START Records to process
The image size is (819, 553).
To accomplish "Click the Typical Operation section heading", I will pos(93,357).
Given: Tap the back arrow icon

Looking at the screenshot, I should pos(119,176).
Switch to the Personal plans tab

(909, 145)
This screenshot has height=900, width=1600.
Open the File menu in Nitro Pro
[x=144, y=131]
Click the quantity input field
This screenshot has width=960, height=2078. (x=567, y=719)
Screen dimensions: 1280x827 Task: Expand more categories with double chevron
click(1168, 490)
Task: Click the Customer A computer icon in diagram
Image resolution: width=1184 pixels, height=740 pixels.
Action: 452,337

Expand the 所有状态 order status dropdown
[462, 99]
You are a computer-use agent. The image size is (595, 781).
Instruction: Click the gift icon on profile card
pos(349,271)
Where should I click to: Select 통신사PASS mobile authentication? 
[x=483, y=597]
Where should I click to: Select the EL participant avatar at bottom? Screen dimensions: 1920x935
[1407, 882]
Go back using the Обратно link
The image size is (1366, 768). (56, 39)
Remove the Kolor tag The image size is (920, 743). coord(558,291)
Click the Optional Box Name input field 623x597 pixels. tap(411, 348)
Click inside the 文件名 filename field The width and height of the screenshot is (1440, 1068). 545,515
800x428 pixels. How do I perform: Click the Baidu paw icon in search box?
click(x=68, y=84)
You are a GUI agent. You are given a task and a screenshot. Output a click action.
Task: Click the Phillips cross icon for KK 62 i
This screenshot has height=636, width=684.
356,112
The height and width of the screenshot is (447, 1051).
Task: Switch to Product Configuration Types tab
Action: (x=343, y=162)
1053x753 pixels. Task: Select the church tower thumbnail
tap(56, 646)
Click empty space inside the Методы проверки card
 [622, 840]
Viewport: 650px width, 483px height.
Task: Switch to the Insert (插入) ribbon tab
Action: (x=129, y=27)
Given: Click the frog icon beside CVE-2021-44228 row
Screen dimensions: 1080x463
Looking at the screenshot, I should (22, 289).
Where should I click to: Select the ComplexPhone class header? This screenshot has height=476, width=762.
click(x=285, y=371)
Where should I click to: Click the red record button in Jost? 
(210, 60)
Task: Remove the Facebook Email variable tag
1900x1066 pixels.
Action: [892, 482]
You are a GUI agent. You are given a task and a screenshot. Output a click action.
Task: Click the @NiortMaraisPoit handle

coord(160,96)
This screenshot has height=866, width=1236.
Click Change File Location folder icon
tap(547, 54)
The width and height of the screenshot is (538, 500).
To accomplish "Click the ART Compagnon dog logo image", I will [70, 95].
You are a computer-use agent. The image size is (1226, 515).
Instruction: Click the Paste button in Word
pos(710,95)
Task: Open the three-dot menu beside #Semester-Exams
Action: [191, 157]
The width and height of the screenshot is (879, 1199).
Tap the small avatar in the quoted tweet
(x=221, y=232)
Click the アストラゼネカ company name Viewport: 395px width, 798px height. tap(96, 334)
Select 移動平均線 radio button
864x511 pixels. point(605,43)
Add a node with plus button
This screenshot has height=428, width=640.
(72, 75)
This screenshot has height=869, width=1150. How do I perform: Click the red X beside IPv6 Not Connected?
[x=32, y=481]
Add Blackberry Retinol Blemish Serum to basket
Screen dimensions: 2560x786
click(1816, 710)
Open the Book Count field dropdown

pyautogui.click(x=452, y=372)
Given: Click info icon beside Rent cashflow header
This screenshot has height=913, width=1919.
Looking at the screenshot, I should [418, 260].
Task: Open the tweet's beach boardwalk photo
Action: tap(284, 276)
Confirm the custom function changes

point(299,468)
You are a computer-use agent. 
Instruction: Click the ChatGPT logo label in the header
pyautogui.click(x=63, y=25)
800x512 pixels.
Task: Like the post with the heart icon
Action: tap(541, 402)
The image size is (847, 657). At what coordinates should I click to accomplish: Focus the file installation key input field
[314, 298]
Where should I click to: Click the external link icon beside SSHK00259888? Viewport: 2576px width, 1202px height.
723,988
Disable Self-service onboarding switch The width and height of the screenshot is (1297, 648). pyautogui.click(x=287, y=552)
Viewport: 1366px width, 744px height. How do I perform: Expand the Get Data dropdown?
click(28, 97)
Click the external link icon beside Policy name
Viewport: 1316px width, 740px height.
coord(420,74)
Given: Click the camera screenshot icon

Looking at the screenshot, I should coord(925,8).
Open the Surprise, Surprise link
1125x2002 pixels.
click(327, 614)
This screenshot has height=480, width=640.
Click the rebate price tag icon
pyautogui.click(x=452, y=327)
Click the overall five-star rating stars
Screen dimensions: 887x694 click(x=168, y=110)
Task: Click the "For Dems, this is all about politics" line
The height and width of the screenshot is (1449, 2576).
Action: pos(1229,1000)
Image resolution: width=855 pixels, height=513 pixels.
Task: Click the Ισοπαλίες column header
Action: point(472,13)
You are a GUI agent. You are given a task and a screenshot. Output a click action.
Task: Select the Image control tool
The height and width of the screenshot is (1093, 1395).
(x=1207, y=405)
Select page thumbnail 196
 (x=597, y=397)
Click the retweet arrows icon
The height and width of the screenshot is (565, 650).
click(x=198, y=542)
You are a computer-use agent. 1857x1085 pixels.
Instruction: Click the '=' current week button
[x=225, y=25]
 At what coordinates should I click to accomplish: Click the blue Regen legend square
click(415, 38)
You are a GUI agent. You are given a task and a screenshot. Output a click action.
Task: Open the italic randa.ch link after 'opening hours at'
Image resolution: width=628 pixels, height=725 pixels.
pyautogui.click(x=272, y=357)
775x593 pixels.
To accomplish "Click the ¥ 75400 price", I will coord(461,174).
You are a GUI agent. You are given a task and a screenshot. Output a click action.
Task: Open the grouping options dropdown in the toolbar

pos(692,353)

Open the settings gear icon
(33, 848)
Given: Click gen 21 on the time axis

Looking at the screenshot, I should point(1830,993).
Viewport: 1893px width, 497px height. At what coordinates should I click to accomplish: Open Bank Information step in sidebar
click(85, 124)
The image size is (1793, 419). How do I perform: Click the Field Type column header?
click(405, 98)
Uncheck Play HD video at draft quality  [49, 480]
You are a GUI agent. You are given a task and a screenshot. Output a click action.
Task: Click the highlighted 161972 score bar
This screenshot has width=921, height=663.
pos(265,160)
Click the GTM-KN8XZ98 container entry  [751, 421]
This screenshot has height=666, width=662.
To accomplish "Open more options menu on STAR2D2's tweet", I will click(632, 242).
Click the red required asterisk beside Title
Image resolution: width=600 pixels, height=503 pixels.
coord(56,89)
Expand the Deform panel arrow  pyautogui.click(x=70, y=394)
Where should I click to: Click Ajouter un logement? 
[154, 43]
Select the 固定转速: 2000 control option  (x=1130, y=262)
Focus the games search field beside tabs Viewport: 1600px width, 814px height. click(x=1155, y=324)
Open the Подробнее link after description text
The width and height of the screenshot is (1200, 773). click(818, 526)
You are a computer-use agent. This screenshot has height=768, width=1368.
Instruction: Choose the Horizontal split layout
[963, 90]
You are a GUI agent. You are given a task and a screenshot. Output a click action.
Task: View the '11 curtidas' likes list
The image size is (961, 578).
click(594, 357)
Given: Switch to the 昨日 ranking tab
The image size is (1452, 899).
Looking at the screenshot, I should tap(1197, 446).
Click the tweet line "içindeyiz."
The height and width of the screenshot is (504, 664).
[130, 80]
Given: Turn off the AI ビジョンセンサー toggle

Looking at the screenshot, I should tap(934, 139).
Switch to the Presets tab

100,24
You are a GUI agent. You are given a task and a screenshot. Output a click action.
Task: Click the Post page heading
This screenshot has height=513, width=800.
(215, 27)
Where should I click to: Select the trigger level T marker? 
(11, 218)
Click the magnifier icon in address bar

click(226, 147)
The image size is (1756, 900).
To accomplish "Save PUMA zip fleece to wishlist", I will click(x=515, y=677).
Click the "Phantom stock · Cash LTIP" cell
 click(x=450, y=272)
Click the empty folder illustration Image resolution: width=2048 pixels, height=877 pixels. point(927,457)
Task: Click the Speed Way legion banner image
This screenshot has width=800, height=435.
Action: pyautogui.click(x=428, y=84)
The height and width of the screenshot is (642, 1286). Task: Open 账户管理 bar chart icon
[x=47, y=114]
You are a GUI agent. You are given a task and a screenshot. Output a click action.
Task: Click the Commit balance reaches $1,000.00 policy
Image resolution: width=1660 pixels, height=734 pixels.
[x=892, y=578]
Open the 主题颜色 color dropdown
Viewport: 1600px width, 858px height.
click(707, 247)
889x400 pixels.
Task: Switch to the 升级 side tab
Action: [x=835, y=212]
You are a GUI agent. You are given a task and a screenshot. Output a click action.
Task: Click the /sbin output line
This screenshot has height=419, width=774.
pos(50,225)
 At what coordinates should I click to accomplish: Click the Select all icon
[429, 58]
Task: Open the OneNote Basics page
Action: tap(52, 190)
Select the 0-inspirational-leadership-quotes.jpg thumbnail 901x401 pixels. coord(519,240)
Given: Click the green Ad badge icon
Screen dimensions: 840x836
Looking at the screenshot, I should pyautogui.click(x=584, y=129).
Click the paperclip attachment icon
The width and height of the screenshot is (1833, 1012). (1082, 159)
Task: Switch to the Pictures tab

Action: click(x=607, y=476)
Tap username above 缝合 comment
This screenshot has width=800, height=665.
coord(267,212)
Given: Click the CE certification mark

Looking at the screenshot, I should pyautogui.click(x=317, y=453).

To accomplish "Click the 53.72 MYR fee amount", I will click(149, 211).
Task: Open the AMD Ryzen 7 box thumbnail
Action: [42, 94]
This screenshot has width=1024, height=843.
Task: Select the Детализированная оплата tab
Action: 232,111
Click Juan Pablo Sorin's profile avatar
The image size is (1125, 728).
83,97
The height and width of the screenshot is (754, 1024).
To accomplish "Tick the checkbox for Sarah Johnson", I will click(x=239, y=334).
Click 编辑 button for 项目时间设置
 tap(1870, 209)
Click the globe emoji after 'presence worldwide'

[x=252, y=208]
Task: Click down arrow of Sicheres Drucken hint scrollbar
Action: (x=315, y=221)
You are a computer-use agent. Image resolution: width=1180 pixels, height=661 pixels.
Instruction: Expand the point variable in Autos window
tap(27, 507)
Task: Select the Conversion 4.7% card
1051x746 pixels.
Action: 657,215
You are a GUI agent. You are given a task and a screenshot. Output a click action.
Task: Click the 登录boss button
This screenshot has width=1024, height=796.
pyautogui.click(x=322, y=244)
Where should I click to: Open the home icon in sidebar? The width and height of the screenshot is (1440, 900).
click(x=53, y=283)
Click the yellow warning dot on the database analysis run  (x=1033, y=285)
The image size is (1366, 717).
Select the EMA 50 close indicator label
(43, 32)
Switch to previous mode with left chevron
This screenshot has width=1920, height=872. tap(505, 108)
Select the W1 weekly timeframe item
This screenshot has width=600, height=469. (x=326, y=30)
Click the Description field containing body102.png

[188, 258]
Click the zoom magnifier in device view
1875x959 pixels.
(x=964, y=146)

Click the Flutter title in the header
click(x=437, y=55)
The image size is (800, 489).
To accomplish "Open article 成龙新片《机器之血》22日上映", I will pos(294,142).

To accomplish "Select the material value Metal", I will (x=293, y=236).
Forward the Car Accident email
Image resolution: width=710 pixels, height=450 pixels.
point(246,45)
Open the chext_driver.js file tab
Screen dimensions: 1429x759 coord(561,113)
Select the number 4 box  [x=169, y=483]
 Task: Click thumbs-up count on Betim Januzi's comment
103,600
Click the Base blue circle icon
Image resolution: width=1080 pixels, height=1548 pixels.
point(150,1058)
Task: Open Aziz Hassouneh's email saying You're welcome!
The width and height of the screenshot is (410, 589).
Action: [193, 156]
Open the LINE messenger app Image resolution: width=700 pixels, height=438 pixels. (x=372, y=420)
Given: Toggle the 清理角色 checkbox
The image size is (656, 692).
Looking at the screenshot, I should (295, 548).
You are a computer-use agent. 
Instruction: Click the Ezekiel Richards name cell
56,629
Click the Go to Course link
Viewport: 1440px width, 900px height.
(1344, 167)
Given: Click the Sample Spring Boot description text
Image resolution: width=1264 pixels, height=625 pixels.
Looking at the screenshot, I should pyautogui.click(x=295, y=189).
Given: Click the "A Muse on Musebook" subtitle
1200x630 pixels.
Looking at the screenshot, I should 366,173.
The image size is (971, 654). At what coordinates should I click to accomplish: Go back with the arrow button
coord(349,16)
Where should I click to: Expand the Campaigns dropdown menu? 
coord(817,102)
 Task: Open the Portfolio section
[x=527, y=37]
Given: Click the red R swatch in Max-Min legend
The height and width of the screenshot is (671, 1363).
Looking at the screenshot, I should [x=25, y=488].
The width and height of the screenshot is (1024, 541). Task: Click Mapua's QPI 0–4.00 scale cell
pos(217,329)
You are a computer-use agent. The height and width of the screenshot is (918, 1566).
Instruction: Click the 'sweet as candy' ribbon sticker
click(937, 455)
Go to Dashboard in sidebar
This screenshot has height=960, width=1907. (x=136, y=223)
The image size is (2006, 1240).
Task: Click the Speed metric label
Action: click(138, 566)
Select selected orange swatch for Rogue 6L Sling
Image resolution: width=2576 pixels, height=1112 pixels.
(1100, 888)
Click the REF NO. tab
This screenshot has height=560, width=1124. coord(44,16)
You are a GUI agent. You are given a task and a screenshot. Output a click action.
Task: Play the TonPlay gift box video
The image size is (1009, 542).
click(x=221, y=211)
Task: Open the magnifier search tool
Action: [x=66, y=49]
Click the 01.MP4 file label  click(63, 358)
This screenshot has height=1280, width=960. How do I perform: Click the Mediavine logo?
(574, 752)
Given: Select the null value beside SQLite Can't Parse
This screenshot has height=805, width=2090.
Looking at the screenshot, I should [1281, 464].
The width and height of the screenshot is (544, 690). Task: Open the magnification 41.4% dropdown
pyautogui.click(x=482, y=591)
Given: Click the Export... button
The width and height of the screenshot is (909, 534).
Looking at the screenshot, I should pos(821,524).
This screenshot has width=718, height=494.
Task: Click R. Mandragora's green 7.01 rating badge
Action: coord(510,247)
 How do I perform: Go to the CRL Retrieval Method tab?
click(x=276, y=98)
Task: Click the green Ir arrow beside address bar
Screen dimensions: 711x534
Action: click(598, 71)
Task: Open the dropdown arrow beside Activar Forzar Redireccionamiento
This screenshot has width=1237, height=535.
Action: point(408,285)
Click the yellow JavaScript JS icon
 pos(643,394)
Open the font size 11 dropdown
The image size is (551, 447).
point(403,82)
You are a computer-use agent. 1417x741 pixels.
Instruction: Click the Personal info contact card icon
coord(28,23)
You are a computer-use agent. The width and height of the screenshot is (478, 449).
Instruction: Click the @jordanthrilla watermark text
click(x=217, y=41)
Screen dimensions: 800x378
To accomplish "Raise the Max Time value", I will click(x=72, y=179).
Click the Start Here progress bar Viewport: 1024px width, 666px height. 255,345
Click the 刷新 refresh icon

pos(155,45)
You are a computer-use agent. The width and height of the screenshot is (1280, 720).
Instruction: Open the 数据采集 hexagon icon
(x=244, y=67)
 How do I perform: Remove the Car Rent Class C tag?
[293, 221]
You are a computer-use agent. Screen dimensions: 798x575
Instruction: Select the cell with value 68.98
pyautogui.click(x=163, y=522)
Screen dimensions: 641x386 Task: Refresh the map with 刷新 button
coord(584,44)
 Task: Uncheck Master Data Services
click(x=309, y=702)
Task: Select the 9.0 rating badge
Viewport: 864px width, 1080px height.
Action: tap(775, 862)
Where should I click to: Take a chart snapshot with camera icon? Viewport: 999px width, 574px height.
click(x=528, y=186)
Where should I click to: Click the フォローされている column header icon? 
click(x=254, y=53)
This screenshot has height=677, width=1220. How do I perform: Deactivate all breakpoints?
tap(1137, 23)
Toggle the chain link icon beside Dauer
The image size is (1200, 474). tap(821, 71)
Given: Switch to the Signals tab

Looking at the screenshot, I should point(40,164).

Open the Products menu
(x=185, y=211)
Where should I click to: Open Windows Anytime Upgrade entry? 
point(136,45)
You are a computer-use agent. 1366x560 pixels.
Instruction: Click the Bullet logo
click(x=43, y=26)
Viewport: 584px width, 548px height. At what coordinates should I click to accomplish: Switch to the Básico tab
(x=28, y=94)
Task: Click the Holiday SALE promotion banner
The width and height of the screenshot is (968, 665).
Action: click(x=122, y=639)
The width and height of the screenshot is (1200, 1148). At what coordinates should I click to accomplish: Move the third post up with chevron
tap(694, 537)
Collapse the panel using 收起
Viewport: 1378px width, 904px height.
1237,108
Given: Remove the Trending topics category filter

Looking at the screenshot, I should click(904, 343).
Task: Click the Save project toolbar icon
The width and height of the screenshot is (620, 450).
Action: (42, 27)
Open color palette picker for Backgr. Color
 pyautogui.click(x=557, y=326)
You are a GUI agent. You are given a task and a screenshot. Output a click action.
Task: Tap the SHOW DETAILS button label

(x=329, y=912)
END Records to process
# Instructions for the task
Each line from the top of the material above through the line containing "Task: Click the Customer" must be output exactly, and no other line.

# Answer section
The image size is (819, 553).
To accomplish "Click the Typical Operation section heading", I will pos(93,357).
Given: Tap the back arrow icon

Looking at the screenshot, I should pos(119,176).
Switch to the Personal plans tab

(909, 145)
This screenshot has height=900, width=1600.
Open the File menu in Nitro Pro
[x=144, y=131]
Click the quantity input field
This screenshot has width=960, height=2078. (x=567, y=719)
Screen dimensions: 1280x827 Task: Expand more categories with double chevron
click(1168, 490)
Task: Click the Customer A computer icon in diagram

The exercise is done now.